DOCUMENT TEXT –
· · · ·

B. Use of Revenue Forecast
48. Discussion. The Rural Associations fail to demonstrate that the
use of each study area's actual 2011 interstate revenue requirements
would produce substantially more accurate baseline amounts. We believe
that using projected settlements associated with 2011 annual interstate
switched access tariff filings--filings which were deemed lawful, which
established the charges paid by consumers, and which are based on
historical costs--sufficiently protects the interests of such carriers.
49. Additionally, making carriers' actual 2011 interstate revenue
requirement the basis of their recovery would create opportunity and
incentive for carriers to manipulate their cost studies to increase
their recovery. The actual interstate revenue requirements that the
Rural Associations suggest we use had not been filed at the time the
Order was adopted. Consequently, in preparing cost studies, carriers
could adopt study procedures designed to include costs associated with
one-time events, extraordinary depreciation, etc. that could improperly
increase a carrier's Rate-of-Return Baseline--and thus its Eligible
Recovery--for years to come. The Rural Associations cite ``review and
verification by independent auditors, NECA review procedures, state
regulators and other entities'' as sufficient to allay concerns that
``cost studies might be manipulated * * *.'' Given the very significant
incentives that the rural carriers' proposed approach would create to
increase costs--allowing them to in effect ``lock in'' higher recovery
each year for at least the next several years based upon a single cost
study--we are not persuaded that the processes the Rural Associations
identify provide sufficiently robust protections compared to using
tariff forecasts filed before the USF/ICC Transformation Order was
adopted. Moreover, we note that any carrier may petition for a Total
Cost and Earnings Review if it believes the allowed recovery is
insufficient. The request for reconsideration on this matter is
therefore denied.
VI. Procedural Matters
A. Paperwork Reduction Act
50. This Third Order on Reconsideration contains new information
collection requirements subject to the Paperwork Reduction Act of 1995
(PRA), Public Law 104-13. It has been or will be submitted to the
Office of Management and Budget (OMB) for review under section 3507(d)

· · · ·

DATA EXTRACT –
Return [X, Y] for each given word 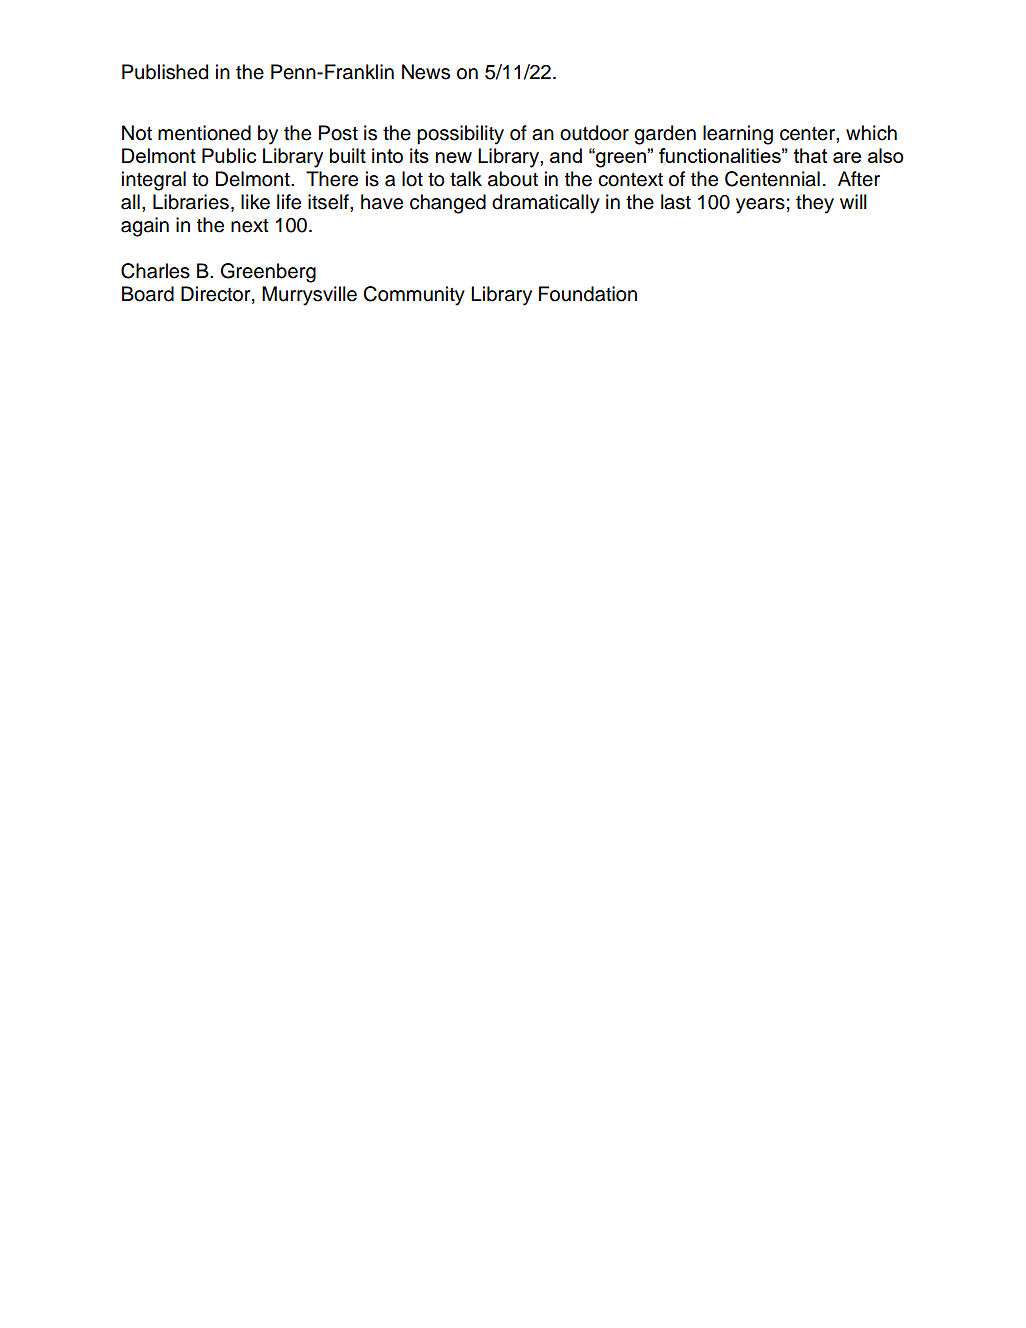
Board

· · · ·

WRITTEN REQUEST – Decide whether each statement agrees with the revenue forecast text, answering yes or no and quoting the deciding words exactly: (a) The actual interstate revenue requirements that the Rural Associations proposed using had already been filed when the Order was adopted. (b) A carrier that considers its allowed recovery insufficient may petition for a Total Cost and Earnings Review. (c) The request for reconsideration on this matter is granted. The material is not needed for what comes next.

ANSWER FOR THIS EXERCISE –
(a) No: "had not been filed at the time the Order was adopted"
(b) Yes: "any carrier may petition for a Total Cost and Earnings Review if it believes the allowed recovery is insufficient"
(c) No: "The request for reconsideration on this matter is therefore denied."